Confusion over cattle supply forecast
The downward revision of the predicted supply of cattle to the end of the year is a seasonal correction in the expected increase in supply over the final quarter of this year over 2003 intake, because of a number of factors, not least being the ending of the EU premia scheme on a headage basis.
All of the indicators suggest that cattle supplies will remain strong for the remaining weeks of this year as producers sell stock that might normally be carried over to the New Year, to benefit from the €80/head Slaughter Premium which ends on December 31.
The Bord Bia analysis concurs with this view and they have clearly stated that cattle supply is “likely to result in approximately 30,000 extra cattle during the final quarter of the year with this increase being split evenly between steers, young bulls, and cows, while heifer numbers should remain relatively similar to year earlier levels“.

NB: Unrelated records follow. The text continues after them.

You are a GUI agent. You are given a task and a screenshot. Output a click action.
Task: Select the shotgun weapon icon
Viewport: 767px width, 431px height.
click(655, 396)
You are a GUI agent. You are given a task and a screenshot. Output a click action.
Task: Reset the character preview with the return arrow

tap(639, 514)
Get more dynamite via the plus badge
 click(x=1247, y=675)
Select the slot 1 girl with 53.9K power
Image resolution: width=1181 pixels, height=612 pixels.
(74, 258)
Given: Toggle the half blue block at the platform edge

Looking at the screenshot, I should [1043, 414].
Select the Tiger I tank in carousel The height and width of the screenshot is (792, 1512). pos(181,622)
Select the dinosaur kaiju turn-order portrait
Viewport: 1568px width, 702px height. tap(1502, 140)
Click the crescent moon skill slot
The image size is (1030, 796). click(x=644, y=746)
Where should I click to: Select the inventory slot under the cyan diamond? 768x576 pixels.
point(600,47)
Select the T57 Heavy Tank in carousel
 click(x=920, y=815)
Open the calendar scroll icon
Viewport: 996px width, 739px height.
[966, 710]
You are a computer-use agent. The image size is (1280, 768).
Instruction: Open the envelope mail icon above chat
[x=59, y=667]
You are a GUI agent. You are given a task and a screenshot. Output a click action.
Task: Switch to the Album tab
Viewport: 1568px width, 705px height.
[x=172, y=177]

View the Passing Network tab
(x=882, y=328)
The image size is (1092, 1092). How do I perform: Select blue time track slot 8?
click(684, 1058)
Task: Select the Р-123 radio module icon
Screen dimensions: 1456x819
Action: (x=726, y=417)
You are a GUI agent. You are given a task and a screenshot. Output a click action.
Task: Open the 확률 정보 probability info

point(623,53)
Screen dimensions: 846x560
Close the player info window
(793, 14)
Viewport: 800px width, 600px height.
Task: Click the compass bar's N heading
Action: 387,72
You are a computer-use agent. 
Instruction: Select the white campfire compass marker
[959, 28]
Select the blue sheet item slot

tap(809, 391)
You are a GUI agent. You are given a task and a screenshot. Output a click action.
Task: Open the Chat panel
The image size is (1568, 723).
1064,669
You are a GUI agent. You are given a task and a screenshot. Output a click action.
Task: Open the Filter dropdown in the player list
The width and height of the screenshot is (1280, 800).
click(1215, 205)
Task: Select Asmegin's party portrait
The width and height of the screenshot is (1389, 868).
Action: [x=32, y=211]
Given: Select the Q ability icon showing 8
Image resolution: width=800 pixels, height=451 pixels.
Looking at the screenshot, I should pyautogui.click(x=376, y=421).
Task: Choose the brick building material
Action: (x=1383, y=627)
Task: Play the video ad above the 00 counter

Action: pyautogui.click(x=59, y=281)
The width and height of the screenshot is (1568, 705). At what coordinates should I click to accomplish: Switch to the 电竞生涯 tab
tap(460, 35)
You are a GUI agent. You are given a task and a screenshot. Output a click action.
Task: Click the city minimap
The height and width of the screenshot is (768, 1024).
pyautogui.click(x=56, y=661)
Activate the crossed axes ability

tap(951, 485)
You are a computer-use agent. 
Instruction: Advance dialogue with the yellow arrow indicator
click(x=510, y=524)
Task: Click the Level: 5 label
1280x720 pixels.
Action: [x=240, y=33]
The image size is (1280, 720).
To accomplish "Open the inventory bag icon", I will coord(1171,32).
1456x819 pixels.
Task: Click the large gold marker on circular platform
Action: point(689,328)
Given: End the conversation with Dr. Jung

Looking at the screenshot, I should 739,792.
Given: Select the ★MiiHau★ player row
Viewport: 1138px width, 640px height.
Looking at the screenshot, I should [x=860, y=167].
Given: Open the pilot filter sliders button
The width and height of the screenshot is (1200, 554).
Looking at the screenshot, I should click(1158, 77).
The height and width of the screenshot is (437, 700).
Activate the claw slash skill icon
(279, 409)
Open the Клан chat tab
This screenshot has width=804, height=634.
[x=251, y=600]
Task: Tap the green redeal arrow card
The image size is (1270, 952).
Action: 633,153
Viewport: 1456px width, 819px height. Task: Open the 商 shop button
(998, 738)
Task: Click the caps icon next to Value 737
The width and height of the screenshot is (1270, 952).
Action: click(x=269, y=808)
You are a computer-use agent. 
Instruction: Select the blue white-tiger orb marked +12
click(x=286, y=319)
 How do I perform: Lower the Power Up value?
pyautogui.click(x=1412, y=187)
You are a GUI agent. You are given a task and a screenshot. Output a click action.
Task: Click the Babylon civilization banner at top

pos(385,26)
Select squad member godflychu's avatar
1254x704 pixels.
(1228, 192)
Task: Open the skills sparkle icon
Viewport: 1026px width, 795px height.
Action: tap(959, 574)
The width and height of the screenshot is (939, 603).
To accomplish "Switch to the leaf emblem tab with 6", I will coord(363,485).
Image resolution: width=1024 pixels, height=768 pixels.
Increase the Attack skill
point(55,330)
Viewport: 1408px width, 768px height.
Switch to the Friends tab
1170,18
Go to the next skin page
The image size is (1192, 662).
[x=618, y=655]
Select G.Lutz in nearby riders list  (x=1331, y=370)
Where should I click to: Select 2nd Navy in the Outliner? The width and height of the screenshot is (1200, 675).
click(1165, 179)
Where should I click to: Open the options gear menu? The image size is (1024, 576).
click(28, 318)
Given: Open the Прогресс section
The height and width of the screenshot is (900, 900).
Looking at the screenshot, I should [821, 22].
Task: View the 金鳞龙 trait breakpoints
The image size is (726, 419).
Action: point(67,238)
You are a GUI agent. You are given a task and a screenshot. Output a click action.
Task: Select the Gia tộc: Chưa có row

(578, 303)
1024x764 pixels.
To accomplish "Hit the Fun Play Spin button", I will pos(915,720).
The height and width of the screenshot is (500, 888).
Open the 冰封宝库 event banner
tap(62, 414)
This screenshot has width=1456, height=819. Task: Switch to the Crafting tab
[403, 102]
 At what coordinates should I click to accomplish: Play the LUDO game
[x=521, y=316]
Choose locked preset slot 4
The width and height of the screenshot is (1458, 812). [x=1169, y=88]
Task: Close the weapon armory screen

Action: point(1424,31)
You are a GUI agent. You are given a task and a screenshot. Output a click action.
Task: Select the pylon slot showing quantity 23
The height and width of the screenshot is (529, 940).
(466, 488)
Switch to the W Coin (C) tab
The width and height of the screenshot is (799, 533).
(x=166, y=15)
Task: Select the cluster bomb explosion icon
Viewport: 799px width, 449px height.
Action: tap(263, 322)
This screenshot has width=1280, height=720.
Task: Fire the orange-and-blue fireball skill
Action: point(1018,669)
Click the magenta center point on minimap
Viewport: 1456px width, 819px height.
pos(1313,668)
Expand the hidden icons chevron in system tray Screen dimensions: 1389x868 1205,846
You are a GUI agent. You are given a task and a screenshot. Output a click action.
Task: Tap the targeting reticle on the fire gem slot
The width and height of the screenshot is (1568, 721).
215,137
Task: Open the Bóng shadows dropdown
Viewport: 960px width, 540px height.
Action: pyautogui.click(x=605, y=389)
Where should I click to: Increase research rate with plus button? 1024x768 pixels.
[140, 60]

They point to the influencing factors as the lower supply of cattle year to date - an overall reduction of 6% and bullocks lower by 10% - as well as more young bulls being sold to benefit from the bull premia, and an increase in bullock disposals as producers avail of Slaughter Premia.
An increase of 30,000 head on the 2003 final quarter supply should give an average factory kill over the October-December period of around 40,000 head weekly average.
Supply increased to a year high of almost 44,000 head for the first week in October, before dropping back slightly last week to 42,237 head. Last week’s bullock supply was 22,794 head compared to 24,893 head the previous week.